When FWS/NMFS lists a species, it generally must also designate “critical habitat,” which are specific areas with the physical and biological features that need special management considerations or protections essential for the species’ conservation.
In addition to critical habitat designation, a listing typically requires development of a plan that spells out the research and management actions necessary for a species’ recovery.
Each federal agency is required to conserve listed species and to ensure that the agency’s actions are not likely to jeopardize the continued existence of these species or adversely modify or destroy their critical habitat. If a federal agency (the “action agency”) proposes to authorize, fund, or carry out an action that may affect a listed species or its critical habitat, it must consult with FWS/NMFS. (Activities on private land with no federal involvement do not require consultation.) After consultation, the Fish and Wildlife Service issues a “biological opinion” stating whether or not, in its view, the proposed action is likely to result in jeopardy or adverse modification. If the Service finds that either impact is likely to occur, it may propose modifications to the action to avoid violating the Act. While the action agency can disagree and reject the Service’s conclusion or recommendations, it does so at its own peril, as courts tend to defer to the wildlife expertise of the Fish and Wildlife Service.
Congress imposed strict statutory prohibitions on the “take” of endangered species but granted the secretaries of Interior and Commerce discretionary authority to apply these prohibitions to threatened species. “Take” includes activities such as harassing, harming, and killing. “Harm” for a listed species is further defined by regulations to include significant habitat modification.
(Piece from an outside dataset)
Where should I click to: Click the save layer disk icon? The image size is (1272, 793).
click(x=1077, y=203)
While the Endangered Species Act can shield listed species from significant harm, it does not directly mandate or compel private citizens to take positive conservation actions on behalf of these species. Private landowners can obtain a permit to “take” a listed species if that take is incidental to some other lawful activity, such as plowing a field or building a shopping mall. These incidental take permits are issued in conjunction with three different types of agreements:
- Habitat Conservation Plans (HCPs)
These plans are designed to reconcile land use or development with listed species conservation. An HCP negotiated with a developer, land owner, or state or local government describes the anticipated effects of proposed activities on certain listed species, includes a list of conservation measures to minimize and mitigate the impact of incidental takings as much as is practical, and lists the funding available to implement the plan. When the HCP is approved, FWS issues an incidental take permit which absolves the applicant from liability under the Endangered Species Act for harm to the species.
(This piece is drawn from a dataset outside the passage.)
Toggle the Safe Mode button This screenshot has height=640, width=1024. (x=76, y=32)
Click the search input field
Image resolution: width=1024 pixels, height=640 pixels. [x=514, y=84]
- Candidate Conservation Agreements with Assurances
These agreements are intended to shield landowners who voluntarily manage their lands for the benefit of candidate species from additional land-use restrictions if the species is subsequently listed. Landowners receive assurances from FWS that if the species is listed, they will not be required to take any conservation measures beyond those to which they have already agreed.
- Safe Harbor Agreements
Under these proactive agreements, landowners voluntarily agree to enhance the habitat of listed species on their properties and, in return, receive assurance they will not be required to take any additional conservation measures other than those to which they have already agreed. Participating landowners also receive assurances that they will not be burdened with additional restrictions on the use of their properties because of prohibitions on incidental take, should the population of the listed species increase on their land.